First Hamburger In 'Space': Harvard 'Operation Skyfall' Team Sends Sandwich To Stratosphere (VIDEO)

Harvard Team Sends Burger Into Stratosphere

For reasons that aren't immediately clear, a team of five friends from Harvard University sent a hamburger into space in late October. They called their stunt "Operation Skyfall."

The hamburger was purchased from B.good, a local restaurant. It was left to age for a few days and then covered with a layer of spray-on varnish to better withstand winds on its journey through the upper atmosphere.
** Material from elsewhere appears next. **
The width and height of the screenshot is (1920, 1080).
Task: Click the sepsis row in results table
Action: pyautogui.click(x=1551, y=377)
The sandwich was mounted onto an apparatus with a GoPro camera and a GPS, which was then attached to a helium ballon, according to the video's YouTube description. As seen in the video, the hamburger rose to an altitude of 30,000 meters (about 98,425) feet before the balloon popped and sent it and its rigging spiraling dramatically downward.
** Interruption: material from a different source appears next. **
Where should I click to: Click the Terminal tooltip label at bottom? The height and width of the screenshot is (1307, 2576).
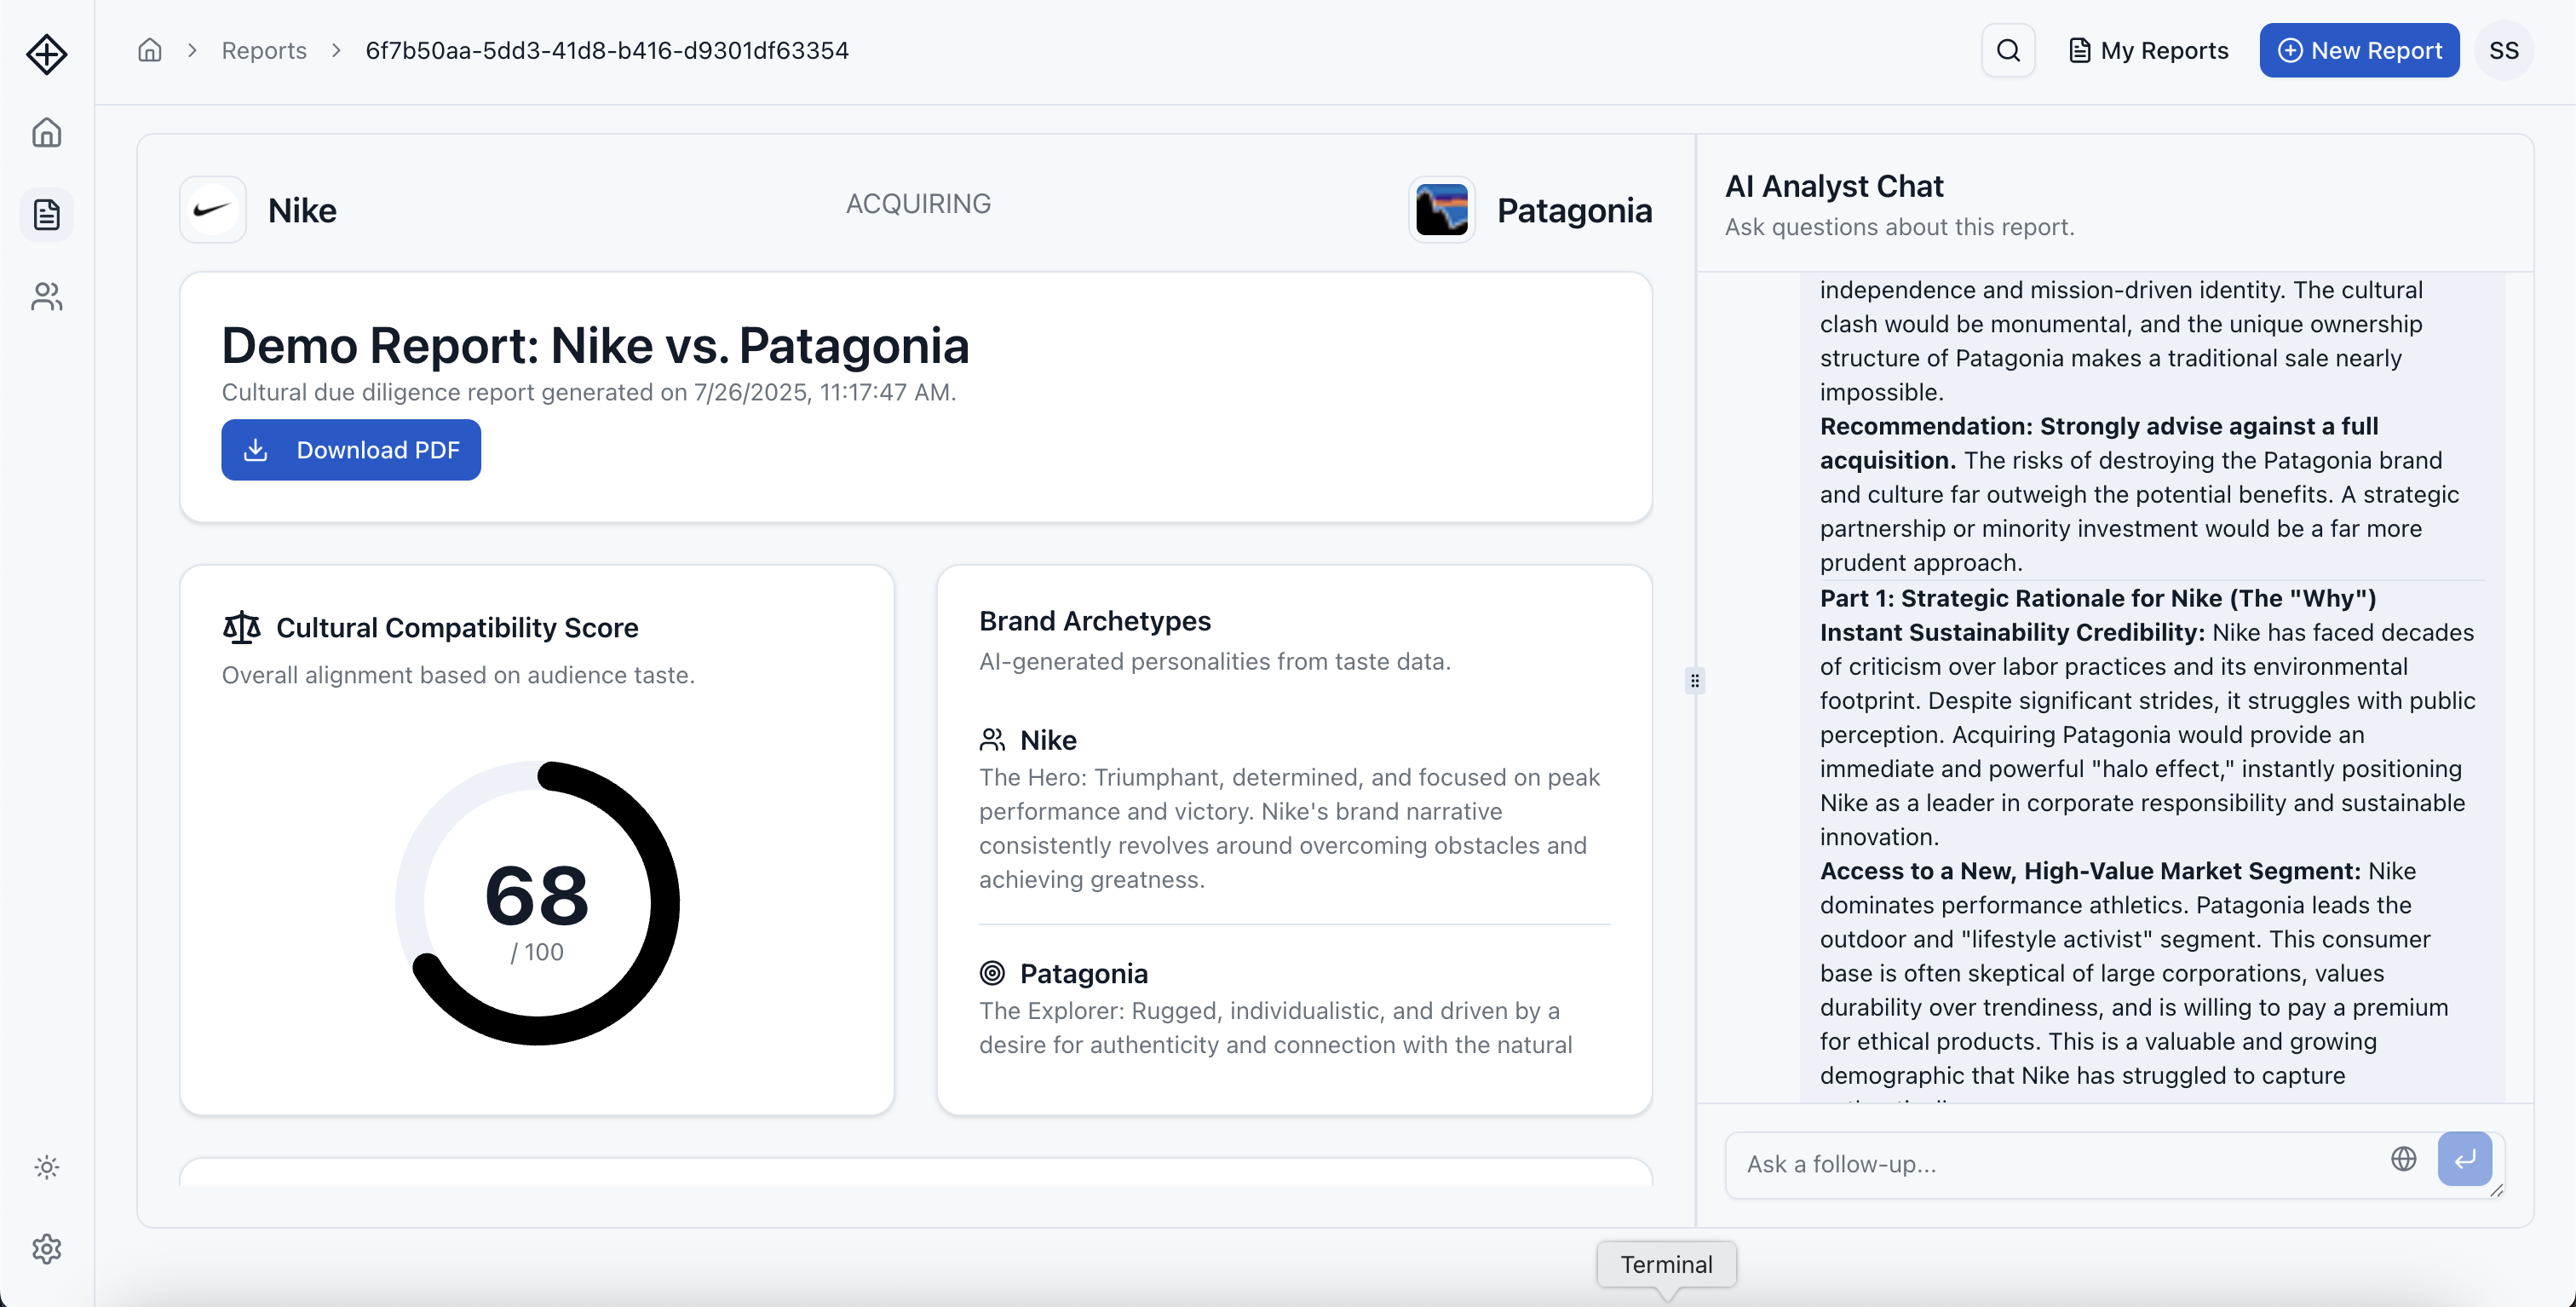pyautogui.click(x=1666, y=1265)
The team recovered the camera days later in some woods north of Boston, about 130 miles from its launch site in Sturbridge, Mass. The rig landed in a tree, and the team tried unsuccessfully to shoot it down with a bow and arrow. Eventually, a storm knocked the camera out of the tree, and the video was recovered.

This isn't the first time that footage of an object sent into space in a weather balloon has gone viral.

In February, an incoming MIT student sent the tube that her acceptance letter arrived in into space using a similar setup.

In January, a Canadian teenager sent a Lego man into the stratosphere, achieving an altitude of about 80,000 feet.